Game claims that he has devoted a substantial amount of union resources to the campaign by his union to maintain Electrical Trade Union coverage, representation and membership at the Hamersley Mine site in the north, in the face of the brutally anti-union attacks of that employer and the federal Liberal government. He asserts that this has been very costly and that the cost of it is being highlighted by his electoral opponents as part of their campaign against him. Is there any truth in the assertion that his opponents are attempting to exploit that situation?
Other observers in Western Australia who I’ve consulted say that it’s pretty clear, in their view, that Kevin Reynolds is supporting the opposition to Game. I’m told that Game’s electoral propaganda contains endorsements from a large number of delegates in the industry, and that his opponents’ propaganda doesn’t contain many such endorsements.
For instance, is Anthony Benbow, who represents the DSP interest in this situation, and who we are told is an activist in the union over many years, a union delegate?
I’m also reliably informed that the Game camp consists of Game himself, two full-time organisers, and two industrial officers, as well as widespread support among the delegates; and that the McLaughlan camp consists of three full-time organisers, including McLaughlan himself, who is challenging Game for the secretary’s job.
I’m reliably informed also, that the Game camp, for circumstantial reasons, mainly financial, is of necessity conducting its campaign on the cheap, so to speak, in the traditional way, mailing their how-to-vote ticket, etc, and phoning delegates. My WA informants tell me that the other side seems to be able to afford the new, extremely expensive type of campaigning, embodied in phoning every individual member. In many union elections this method of phoning every member verges on push polling.
Responding to my probing, Peter Boyle says that both leading candidates are left-wingers and Green Left was remiss in not clearly spelling that out. I’m informed that there’s an element of truth in this, in that Les McLaughlan is not regarded by anybody as an extreme right-winger, that he is an energetic career union official who has chosen to make his run against Game on the basis that he thinks Game is vulnerable to challenge. Part of Game’s vulnerability obviously consists in his belligerent avowal of unpopular causes on the left.
The problem with supporting McLaughlan is that he’s a much less sharply defined political figure than Game.

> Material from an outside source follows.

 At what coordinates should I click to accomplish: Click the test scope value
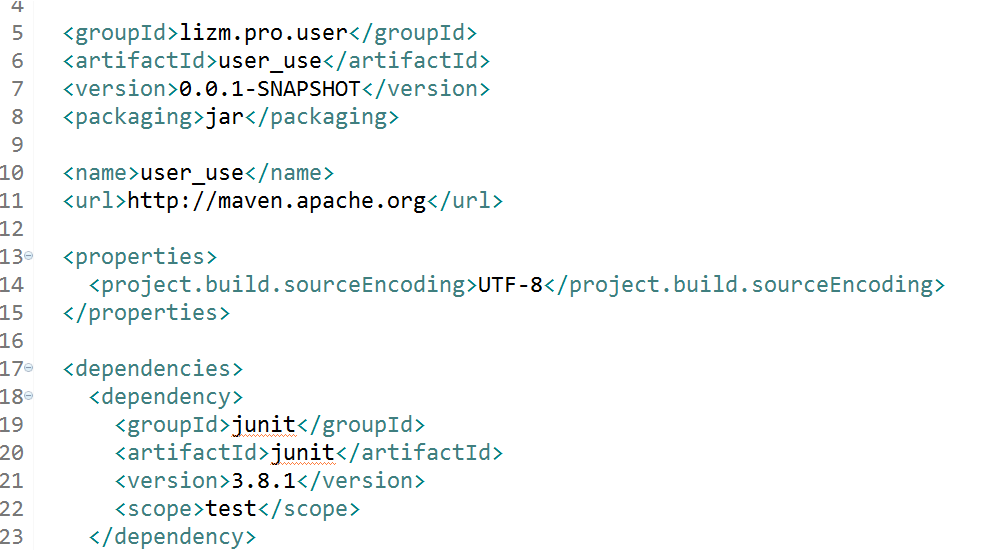click(231, 509)
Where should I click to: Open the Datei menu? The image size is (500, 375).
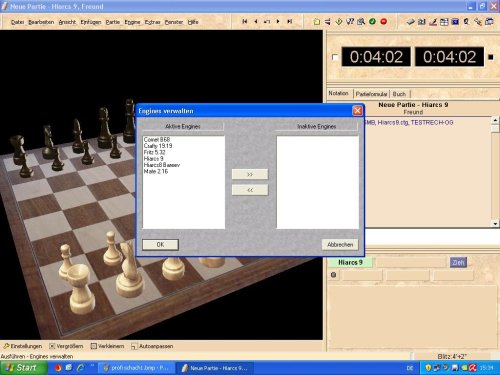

In the course of his challenge, McLaughlan is getting support wherever he can, and in this context, the McLaughlan camp’s apparent support for reaffiliation to the ALP suggests the likelihood that if he is victorious, as a significantly less political animal than Game, he is likely to be drawn into the orbit of Kevin Reynolds’ centre-right political machine in the Labor Party. The scientific saying is, nature abhors a vacuum, and the general tendency in trade unions, labour movement politics and the ALP is for active trade unionists to be drawn into one faction or another.
No one has asserted that McLaughlan has any allegiance to the Socialist Alliance, and if he has received significant support from the Reynolds machine, what force is likely to draw him away from Reynolds’ grouping in the labour movement? Certainly not the DSP, which despite its pretensions is relatively marginal to labour movement industrial activities and politics.
Considerations of that sort obviously don’t rate very highly with the DSP, because their artificially constructed cosmology about the Labor Party just being the second party of capitalism makes such considerations unimportant to them. But in the real world of the industrial and political life of Western Australia, such considerations are, in fact, extremely important.
I can envisage a situation where the DSP may well be saying, privately, something like this: Look, Bill Game isn’t a bad bloke. He has been an honest socialist militant, but he has lost the plot because of his ultraleftism. He’s going to be beaten by the other bloke. We’ve got to cut our losses and go with the other bloke because we may be able to influence events to the left, under the new regime, if we are seen to be supporters of Les McLaughlan’s push for power, and that will also be good for relations with Kevin Reynolds and his industrial-political machine.
The DSP, however, doesn’t say anything like that publicly. It prefers to maintain the argument on the plane of rather high-blown abstraction, such as Peter Boyle taking responsibility for the judgement that McLaughlan’s leadership will be better for the ETU.
Having acquired as much information as I can about the situation in the West, I have reached the provisional view that the behaviour of the DSP in this situation is pretty unprincipled.
The electoral defeat of such a noisy public figure, identified with leftist and socialist trade unionism, will actually set the political atmosphere back significantly in Perth and Western Australia. It would be more honourable and sensible to give critical support to Game, despite his ultraleftism towards the ALP.
Several of my contacts in Western Australia say that it’s still by no means a foregone conclusion that Game will be beaten. They tell me that he has a significant reservoir of support on the basis of his energetic industrial activities over a very long period, and that he could still survive, even despite the impact of the considerable financial resources being thrown in behind his opponents.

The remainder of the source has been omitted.